• [Task details]
Look below for the line containing "You are a computer-use"; from there, print each line exactly up to and including the line containing "Instruction: Select the 1-minute interval", and stop.

• [Available data]
┄┄┄┄┄┄┄┄┄┄
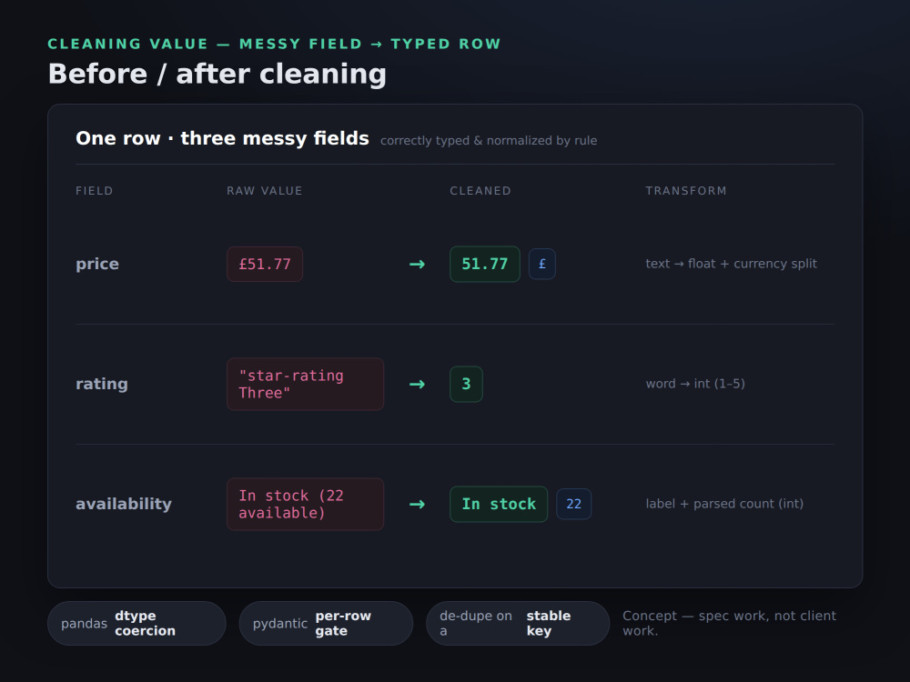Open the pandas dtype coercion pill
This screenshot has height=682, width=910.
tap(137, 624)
┄┄┄┄┄┄┄┄┄┄
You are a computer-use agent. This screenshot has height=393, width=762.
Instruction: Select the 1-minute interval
┄┄┄┄┄┄┄┄┄┄
• [Exercise answer]
You are a computer-use agent. This screenshot has height=393, width=762.
Instruction: Select the 1-minute interval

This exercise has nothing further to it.